▶ **Pixel coordinate grounding data**

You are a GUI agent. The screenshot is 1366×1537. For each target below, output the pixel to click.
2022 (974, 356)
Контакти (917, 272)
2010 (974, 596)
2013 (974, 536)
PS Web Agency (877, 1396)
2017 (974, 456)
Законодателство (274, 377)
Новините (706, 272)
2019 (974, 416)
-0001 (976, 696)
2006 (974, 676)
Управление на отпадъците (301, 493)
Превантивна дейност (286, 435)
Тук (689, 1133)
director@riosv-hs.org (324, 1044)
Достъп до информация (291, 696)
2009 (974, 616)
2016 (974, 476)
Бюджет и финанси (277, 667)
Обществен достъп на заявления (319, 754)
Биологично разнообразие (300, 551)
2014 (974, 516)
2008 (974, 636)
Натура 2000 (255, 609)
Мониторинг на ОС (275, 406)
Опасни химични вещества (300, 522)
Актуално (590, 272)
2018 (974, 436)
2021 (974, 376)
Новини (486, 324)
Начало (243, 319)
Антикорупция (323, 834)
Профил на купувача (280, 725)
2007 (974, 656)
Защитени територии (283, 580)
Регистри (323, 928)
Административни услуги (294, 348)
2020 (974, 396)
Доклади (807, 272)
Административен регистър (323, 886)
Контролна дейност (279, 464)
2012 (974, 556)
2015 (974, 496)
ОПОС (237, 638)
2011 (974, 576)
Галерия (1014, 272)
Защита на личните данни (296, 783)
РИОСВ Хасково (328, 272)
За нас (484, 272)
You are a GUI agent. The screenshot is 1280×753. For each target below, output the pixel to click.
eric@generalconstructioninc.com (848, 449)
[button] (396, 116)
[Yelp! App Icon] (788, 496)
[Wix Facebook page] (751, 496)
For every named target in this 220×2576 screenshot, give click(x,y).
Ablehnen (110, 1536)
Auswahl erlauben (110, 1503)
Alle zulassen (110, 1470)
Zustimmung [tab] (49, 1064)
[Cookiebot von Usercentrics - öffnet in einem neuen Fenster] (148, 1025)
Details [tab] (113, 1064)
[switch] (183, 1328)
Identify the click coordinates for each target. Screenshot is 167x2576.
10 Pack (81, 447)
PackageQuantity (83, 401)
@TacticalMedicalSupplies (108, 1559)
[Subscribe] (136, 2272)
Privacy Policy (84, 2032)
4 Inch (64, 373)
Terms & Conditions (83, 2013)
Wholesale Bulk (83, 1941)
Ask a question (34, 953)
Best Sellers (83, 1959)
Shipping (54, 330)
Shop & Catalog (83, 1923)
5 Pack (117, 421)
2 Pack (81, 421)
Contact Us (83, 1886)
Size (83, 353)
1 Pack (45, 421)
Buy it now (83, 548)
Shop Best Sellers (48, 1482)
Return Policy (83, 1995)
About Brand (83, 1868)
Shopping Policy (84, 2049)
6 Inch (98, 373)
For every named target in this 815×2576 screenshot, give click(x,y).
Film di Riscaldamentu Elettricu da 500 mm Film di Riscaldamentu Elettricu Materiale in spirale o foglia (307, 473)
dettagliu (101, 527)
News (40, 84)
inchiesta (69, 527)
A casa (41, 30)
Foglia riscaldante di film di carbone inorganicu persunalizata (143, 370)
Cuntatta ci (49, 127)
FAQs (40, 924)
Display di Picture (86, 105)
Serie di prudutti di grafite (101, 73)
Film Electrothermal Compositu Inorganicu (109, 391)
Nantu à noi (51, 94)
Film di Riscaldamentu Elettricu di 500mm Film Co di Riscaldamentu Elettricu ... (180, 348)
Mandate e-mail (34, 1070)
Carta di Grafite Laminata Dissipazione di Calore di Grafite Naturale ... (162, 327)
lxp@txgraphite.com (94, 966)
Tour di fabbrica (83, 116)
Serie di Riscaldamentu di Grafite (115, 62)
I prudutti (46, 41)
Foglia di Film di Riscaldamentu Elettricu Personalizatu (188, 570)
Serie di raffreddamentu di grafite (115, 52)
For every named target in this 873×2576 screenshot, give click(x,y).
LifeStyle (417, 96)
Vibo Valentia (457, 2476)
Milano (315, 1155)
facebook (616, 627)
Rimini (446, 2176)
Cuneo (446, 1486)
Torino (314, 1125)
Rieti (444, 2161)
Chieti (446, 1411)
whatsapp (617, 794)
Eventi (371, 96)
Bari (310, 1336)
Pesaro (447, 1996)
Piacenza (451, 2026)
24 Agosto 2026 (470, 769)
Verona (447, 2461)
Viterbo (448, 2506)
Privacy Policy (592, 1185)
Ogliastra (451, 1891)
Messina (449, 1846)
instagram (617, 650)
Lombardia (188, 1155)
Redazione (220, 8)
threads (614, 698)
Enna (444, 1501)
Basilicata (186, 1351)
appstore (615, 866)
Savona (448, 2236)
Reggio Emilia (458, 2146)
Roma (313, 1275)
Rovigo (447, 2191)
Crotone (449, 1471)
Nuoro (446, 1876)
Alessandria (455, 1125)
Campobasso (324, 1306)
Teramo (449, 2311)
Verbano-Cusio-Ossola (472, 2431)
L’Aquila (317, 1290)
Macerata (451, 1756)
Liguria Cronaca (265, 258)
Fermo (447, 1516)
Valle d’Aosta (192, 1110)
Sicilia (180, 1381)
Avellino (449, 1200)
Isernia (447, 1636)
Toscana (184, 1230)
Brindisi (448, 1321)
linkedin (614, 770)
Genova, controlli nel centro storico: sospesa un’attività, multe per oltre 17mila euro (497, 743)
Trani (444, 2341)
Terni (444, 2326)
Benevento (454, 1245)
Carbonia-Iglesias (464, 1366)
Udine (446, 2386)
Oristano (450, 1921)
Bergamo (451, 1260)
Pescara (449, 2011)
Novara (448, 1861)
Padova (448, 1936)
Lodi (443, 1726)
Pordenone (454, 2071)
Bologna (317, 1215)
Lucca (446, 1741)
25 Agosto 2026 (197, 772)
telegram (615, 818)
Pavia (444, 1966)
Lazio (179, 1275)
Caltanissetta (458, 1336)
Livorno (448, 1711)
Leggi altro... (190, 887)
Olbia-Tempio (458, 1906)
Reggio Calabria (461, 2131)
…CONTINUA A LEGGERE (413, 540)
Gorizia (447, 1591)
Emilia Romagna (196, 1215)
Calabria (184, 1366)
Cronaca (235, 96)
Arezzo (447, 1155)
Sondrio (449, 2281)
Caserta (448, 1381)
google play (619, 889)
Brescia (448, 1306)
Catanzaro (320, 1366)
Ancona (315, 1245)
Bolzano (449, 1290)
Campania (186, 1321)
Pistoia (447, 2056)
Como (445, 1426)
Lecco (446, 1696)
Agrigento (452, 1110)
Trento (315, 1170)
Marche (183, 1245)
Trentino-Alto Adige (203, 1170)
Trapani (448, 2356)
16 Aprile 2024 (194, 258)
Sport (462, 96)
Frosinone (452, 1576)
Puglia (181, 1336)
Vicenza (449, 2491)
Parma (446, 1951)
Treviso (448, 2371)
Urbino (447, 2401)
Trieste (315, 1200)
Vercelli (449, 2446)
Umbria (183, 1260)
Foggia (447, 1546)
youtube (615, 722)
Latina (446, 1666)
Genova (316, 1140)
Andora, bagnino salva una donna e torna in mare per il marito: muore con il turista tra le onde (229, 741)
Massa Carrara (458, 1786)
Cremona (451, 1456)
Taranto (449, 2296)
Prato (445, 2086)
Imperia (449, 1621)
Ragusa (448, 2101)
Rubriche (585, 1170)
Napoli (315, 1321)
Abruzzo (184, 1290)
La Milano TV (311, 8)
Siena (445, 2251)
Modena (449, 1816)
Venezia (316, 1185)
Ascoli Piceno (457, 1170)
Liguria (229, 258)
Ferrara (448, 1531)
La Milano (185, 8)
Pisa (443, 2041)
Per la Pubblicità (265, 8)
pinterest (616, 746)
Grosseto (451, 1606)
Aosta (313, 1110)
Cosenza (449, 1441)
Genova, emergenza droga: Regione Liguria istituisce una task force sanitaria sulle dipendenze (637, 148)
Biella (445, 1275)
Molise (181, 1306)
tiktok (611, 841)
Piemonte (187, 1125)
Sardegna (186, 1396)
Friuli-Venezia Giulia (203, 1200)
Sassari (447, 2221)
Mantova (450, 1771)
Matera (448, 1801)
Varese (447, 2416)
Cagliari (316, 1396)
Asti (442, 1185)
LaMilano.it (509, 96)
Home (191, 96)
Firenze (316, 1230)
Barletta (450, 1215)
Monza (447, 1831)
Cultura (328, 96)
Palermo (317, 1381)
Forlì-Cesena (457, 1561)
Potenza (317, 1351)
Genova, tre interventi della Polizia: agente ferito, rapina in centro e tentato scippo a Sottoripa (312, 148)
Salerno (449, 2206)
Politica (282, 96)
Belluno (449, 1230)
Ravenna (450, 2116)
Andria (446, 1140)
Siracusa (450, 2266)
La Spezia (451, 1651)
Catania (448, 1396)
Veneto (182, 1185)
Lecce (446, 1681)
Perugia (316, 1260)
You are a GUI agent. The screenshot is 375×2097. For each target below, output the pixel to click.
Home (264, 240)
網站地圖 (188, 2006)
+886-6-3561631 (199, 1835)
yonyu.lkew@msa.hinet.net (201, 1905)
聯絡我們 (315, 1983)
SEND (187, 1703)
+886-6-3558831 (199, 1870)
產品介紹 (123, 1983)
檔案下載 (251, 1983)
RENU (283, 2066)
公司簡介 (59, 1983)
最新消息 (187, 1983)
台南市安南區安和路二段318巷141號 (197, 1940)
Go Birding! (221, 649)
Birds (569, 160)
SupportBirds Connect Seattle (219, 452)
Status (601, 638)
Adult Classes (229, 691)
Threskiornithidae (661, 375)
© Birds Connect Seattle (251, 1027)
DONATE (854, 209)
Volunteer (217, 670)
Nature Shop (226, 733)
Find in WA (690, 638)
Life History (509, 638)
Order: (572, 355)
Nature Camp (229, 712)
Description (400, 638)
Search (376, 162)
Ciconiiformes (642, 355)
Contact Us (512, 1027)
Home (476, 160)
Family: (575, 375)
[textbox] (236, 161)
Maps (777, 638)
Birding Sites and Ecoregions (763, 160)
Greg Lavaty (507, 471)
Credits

▶ **REQUIRED ACTION**
Your answer should be the exact lines above from the one with "Asti (442, 1185)" through the one with "You are a GUI agent. The screenshot is 375×2097.", both included, and nothing besides.

▶ **EXERCISE RESULT**
Asti (442, 1185)
LaMilano.it (509, 96)
Home (191, 96)
Firenze (316, 1230)
Barletta (450, 1215)
Monza (447, 1831)
Cultura (328, 96)
Palermo (317, 1381)
Forlì-Cesena (457, 1561)
Potenza (317, 1351)
Genova, tre interventi della Polizia: agente ferito, rapina in centro e tentato scippo a Sottoripa (312, 148)
Salerno (449, 2206)
Politica (282, 96)
Belluno (449, 1230)
Ravenna (450, 2116)
Andria (446, 1140)
Siracusa (450, 2266)
La Spezia (451, 1651)
Catania (448, 1396)
Veneto (182, 1185)
Lecce (446, 1681)
Perugia (316, 1260)
You are a GUI agent. The screenshot is 375×2097. For each target below, output the pixel to click.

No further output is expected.